Representatief is een artikel dat CU-Kamerlid Gert-Jan Segers ooit publiceerde in het NRC Handelsblad: “Happy hookers bestaan niet”. De kop laat de inhoud raden: prostitutie is kommer en kwel. En als dat eenmaal is beweerd, kan Segers zijn eigen oplossing noemen: criminalisering van klanten. Segers is op een missie.

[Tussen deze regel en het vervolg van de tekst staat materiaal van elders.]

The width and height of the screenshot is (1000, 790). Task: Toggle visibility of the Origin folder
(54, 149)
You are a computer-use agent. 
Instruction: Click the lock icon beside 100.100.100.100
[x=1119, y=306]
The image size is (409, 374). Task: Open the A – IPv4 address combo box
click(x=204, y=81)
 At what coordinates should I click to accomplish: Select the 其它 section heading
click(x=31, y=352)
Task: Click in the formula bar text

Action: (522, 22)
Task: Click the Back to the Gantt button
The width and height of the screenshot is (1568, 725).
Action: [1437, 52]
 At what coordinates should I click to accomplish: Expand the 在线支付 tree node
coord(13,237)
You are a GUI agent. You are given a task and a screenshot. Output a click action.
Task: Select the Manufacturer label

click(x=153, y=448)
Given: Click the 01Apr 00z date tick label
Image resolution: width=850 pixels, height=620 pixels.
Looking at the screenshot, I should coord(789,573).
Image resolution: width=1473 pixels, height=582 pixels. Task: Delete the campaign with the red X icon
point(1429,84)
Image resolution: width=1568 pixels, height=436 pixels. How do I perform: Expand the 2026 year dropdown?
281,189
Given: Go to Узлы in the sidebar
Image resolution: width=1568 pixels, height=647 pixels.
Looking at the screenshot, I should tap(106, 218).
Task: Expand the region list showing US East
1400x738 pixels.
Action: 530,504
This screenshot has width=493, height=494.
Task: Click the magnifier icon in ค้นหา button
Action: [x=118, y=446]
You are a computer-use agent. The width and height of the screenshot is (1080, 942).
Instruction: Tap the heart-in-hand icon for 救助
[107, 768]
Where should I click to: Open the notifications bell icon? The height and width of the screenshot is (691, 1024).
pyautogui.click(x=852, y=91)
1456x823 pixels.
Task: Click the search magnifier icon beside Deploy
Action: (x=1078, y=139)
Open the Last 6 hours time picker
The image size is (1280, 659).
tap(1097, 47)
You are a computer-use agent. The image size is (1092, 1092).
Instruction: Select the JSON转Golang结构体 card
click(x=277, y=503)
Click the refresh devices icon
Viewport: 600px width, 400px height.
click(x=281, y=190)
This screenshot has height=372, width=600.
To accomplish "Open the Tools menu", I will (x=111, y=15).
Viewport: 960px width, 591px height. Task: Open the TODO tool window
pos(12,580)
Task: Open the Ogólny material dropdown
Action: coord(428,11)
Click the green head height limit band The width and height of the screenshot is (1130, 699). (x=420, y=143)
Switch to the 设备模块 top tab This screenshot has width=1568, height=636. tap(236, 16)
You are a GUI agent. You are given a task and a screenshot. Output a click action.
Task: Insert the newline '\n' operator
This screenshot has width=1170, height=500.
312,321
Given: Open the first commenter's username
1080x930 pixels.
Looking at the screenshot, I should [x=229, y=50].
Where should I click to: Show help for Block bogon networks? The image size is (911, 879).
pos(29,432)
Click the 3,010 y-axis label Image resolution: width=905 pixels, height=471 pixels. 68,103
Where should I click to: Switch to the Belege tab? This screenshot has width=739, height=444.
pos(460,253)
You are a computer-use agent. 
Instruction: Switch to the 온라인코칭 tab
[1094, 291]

Het is voor mij, gemiddeld relatief happy sekswerker, altijd weer fascinerend te vernemen dat ik niet besta. Zolang mijn niet-bestaan slechts Segers’ mening zou zijn, kon ik daarmee leven. Hij kan dit soort dingen echter beweren doordat tevreden sekswerkers vrij systematisch worden genegeerd. De media concentreren zich immers vooral op de slechte arbeidsomstandigheden, op de armoede van arbeidsmigranten en op degenen die uit overlevingsnoodzaak kozen voor raamprostitutie. Het op deze manier gevormde beeld van de “gedwongen hoer” moet het bewijs vormen dat uitoefening van dit beroep een bedenkelijke aangelegenheid is. De niet-gedwongen hoer is zoek.